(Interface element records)
▬▬▬▬▬▬

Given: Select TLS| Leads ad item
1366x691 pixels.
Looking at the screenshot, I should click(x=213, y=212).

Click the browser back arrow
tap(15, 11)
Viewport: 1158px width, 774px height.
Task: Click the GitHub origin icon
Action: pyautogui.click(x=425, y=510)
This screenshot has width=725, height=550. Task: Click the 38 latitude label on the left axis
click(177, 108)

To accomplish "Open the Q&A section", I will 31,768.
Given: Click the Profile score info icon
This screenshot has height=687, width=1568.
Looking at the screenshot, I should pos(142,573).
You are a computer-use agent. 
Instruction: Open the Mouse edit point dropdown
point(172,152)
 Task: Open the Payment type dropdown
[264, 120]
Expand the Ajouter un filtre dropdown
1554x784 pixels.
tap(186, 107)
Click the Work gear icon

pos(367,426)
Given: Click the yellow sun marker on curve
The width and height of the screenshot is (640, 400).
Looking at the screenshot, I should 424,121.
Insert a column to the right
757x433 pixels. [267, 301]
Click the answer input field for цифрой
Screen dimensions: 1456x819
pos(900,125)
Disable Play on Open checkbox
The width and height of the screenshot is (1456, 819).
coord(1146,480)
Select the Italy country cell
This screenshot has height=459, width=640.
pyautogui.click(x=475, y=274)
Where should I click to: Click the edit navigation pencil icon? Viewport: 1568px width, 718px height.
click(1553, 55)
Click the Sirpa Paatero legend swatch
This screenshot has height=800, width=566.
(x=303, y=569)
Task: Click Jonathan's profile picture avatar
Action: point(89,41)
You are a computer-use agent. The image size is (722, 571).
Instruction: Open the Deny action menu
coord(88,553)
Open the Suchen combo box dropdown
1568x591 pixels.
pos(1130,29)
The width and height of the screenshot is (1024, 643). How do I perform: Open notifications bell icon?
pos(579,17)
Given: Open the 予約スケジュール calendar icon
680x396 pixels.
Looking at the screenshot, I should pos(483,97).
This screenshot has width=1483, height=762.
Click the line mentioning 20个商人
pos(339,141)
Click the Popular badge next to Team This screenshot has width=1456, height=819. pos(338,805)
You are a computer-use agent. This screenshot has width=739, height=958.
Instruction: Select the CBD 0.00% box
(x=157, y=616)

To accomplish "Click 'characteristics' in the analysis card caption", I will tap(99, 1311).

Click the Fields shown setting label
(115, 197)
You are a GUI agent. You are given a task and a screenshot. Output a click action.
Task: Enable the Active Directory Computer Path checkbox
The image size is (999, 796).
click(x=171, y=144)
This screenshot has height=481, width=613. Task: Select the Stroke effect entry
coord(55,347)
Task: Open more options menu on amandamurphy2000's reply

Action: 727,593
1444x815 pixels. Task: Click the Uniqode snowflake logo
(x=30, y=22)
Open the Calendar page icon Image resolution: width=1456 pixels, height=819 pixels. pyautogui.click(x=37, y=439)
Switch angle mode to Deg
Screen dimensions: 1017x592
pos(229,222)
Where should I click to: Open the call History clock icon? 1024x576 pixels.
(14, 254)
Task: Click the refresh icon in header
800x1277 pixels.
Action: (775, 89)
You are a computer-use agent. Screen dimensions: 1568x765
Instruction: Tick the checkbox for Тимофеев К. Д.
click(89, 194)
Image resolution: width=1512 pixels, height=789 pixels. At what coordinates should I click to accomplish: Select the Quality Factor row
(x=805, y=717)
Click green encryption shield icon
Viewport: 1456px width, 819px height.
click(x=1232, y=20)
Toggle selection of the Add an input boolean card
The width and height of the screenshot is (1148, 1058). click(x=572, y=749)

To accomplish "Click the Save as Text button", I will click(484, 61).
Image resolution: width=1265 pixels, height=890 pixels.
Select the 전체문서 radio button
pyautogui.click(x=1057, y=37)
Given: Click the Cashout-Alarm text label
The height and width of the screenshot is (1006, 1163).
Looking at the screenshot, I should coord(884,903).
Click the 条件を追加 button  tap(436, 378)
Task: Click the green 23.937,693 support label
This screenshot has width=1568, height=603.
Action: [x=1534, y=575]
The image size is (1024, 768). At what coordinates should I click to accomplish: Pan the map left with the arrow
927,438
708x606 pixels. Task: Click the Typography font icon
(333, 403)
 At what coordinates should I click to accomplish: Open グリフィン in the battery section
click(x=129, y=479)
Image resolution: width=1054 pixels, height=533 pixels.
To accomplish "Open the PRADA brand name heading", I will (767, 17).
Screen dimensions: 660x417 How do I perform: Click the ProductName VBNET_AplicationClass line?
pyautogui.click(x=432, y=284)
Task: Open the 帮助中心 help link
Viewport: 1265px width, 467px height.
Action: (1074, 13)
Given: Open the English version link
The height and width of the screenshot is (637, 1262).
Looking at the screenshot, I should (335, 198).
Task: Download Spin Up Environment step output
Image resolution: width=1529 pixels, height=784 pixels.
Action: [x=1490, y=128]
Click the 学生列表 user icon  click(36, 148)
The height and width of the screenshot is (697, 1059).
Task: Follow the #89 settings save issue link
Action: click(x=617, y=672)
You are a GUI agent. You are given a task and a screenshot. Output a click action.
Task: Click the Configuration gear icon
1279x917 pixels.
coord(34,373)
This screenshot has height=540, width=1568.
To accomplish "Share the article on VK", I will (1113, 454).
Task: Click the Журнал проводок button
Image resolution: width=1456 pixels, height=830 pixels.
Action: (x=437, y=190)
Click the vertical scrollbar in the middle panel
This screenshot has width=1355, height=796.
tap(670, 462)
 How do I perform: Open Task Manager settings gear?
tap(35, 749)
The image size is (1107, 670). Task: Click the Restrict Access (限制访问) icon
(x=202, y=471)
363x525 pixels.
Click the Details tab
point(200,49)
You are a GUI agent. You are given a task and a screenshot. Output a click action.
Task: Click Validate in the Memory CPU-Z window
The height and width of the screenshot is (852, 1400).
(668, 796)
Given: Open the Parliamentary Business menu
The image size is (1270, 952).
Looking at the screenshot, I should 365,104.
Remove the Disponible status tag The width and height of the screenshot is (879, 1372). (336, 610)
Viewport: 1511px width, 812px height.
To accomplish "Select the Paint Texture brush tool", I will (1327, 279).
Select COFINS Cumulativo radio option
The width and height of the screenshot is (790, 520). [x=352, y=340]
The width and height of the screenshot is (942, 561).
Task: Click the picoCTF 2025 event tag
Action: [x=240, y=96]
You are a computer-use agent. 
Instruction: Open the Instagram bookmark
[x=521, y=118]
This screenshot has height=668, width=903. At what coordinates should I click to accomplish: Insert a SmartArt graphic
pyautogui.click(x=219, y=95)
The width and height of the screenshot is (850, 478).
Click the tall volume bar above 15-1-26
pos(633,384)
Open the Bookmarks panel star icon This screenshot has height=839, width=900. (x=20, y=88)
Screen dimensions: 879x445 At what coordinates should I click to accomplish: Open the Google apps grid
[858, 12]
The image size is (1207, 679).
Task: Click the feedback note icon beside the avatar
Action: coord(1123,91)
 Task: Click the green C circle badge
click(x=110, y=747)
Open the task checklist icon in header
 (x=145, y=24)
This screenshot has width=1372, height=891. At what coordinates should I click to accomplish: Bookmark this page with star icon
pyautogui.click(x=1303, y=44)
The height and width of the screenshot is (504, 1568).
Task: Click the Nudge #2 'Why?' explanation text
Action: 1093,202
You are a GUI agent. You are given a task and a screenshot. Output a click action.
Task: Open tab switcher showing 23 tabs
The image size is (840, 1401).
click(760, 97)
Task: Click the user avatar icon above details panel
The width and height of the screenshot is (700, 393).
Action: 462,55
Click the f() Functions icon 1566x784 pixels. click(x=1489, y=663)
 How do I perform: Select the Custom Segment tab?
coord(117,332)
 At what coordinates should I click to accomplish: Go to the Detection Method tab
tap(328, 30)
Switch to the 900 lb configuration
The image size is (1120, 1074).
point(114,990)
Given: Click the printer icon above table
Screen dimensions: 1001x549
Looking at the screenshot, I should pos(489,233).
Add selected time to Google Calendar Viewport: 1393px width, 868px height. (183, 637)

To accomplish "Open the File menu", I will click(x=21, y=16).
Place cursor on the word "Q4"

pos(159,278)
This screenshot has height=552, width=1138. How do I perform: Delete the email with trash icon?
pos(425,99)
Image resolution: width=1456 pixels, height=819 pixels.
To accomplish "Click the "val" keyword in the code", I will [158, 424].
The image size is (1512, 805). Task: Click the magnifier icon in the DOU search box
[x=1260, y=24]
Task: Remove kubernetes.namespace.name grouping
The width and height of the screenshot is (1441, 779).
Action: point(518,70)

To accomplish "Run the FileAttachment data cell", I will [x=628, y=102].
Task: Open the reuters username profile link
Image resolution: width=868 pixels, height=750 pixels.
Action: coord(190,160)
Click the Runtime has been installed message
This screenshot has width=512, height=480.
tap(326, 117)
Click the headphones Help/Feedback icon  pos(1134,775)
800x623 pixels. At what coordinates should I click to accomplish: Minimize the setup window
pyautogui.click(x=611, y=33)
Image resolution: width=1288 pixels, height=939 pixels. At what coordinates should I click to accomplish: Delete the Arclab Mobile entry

▬▬▬▬▬▬

◆ Required task:
Reproduce without changes the lines from the line containing "Open the task checklist icon in header" through the line containing "Action: 1093,202", both of those lines included.

◆ Task solution:
Open the task checklist icon in header
 (x=145, y=24)
This screenshot has width=1372, height=891. At what coordinates should I click to accomplish: Bookmark this page with star icon
pyautogui.click(x=1303, y=44)
The height and width of the screenshot is (504, 1568).
Task: Click the Nudge #2 'Why?' explanation text
Action: 1093,202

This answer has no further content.